- YOUR INSTRUCTIONS -
Every entry below should be printed exactly, without its images.

Stored items:
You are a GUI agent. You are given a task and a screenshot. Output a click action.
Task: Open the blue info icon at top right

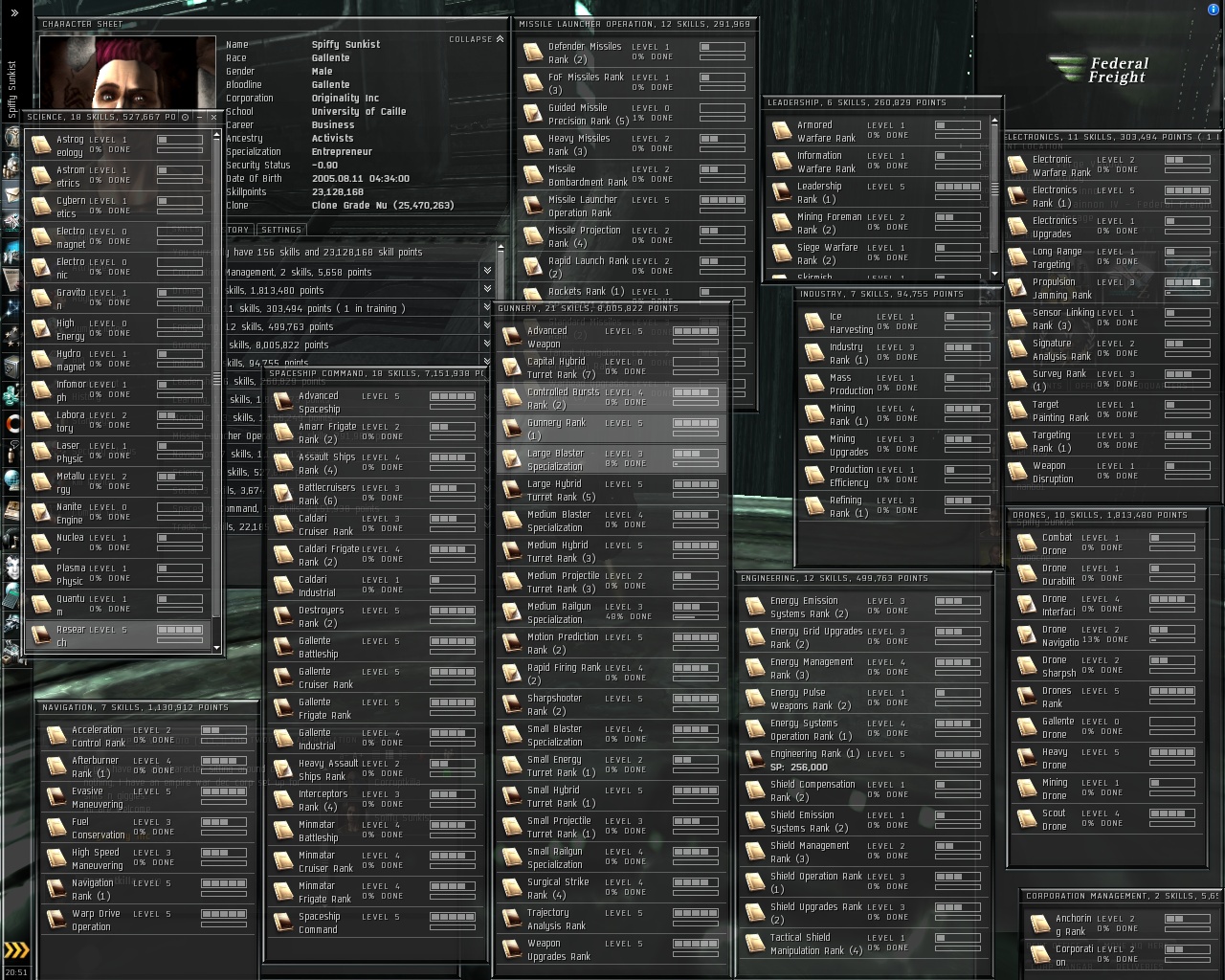[x=1214, y=9]
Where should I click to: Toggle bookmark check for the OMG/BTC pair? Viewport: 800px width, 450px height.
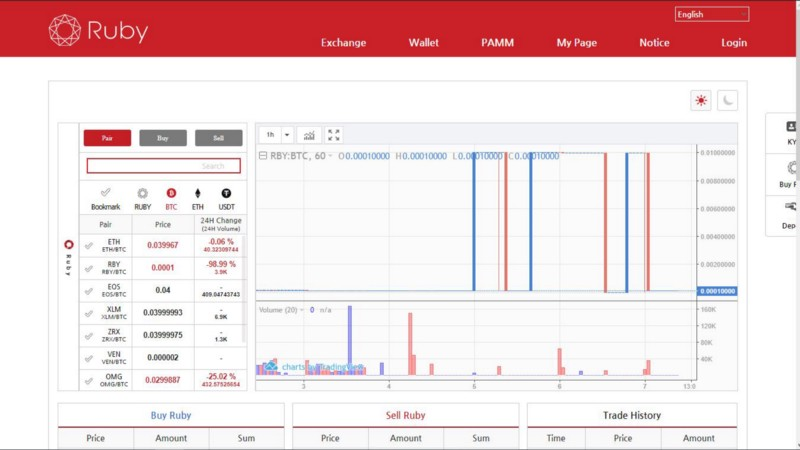(x=89, y=381)
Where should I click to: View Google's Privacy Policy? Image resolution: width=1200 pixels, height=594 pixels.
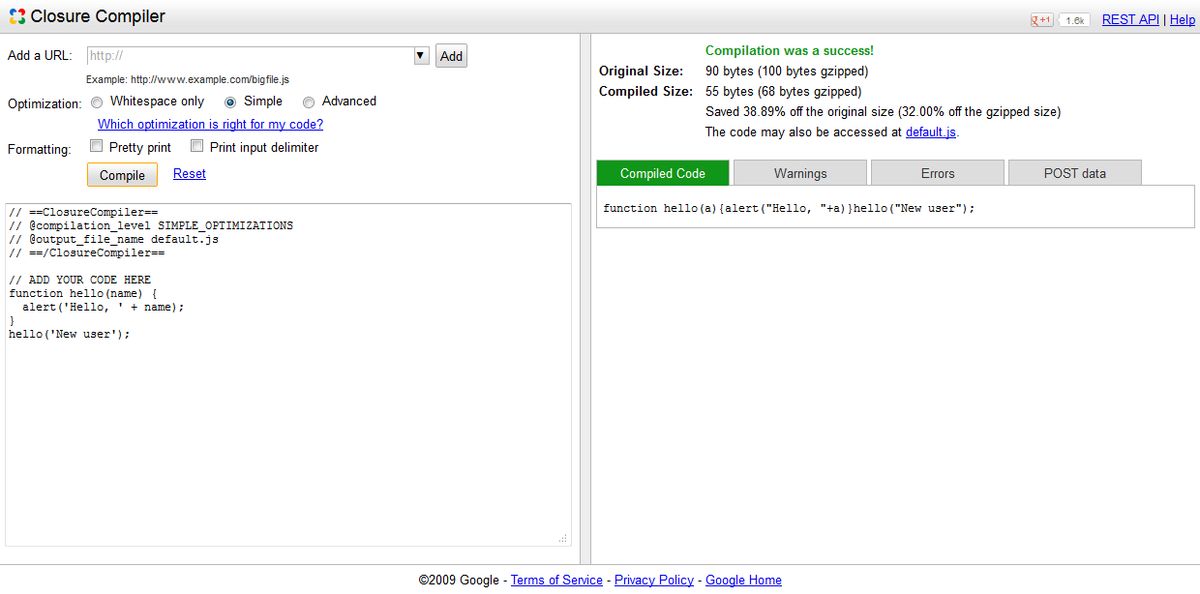654,580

- COMPLETED TASK -
You are a GUI agent. You are given a task and a screenshot. Output a click action.
Task: Open the blue info icon at top right

[x=1214, y=9]
Where should I click to: Toggle bookmark check for the OMG/BTC pair? Viewport: 800px width, 450px height.
(x=89, y=381)
Where should I click to: View Google's Privacy Policy? Image resolution: width=1200 pixels, height=594 pixels.
654,580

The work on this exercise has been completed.